Pan Pan Theatre presents
The Importance of Nothing
A comedy about a drama therapy class in an imaginary prison.
Picture an imaginary prison where the drama therapy is twenty fours a day. Drama therapist, Lady Lancing and her husband Omar have dedicated their lives to conducting anti-homophobic workshops utilizing the life and works of Oscar Wilde.
The prisoner’s patience and imaginations are teased to refashion or to completely overhaul Wilde’s material and the threads that are interwoven through his works and the social conventions of the past century.
The Importance of Nothing is partly inspired by Wilde’s period in prison.

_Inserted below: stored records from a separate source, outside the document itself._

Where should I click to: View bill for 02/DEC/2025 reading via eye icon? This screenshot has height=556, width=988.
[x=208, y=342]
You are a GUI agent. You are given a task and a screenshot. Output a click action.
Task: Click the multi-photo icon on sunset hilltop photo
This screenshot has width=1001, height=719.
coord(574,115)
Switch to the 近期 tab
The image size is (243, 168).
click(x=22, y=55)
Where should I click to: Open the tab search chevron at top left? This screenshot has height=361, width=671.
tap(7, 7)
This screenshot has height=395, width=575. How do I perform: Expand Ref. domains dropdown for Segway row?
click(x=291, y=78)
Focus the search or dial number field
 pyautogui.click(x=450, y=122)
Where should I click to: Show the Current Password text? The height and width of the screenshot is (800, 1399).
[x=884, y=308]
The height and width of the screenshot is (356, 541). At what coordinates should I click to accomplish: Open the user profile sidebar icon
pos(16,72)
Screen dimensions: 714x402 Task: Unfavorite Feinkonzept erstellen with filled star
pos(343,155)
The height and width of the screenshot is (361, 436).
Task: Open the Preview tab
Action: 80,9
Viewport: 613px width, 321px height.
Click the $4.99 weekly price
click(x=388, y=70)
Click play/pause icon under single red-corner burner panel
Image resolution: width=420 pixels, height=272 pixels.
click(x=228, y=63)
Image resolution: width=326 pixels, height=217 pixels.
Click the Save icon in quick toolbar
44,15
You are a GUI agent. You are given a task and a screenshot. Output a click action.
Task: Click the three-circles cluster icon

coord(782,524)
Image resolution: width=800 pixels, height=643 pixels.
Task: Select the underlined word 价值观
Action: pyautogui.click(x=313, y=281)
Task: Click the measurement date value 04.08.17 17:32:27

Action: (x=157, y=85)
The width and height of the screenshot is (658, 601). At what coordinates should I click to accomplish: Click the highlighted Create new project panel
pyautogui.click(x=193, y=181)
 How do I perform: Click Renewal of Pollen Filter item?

In 1895, Wilde was convicted of homosexual activity and sentenced to the maximum penalty: two years of hard labour. The experience had a strong impact on his flamboyant personality, manifested in De Produndis, a long letter to his lover, Lord Alfred Douglas.
The Importance of Nothing can be seen as a contemporary reflection on Wilde at large: his works, his life and the conventions of his time. The play interweaves passages from Wilde’s plays and poems, real-life stories from Mark O’Halloran and Andrew Bennett growing up gay in Ennis and Limerick, and the harsh realities of prison-life. Wilde’s sharp humour permeates The Importance of Nothing but the undertone is a deep consideration of the many troubles of human life.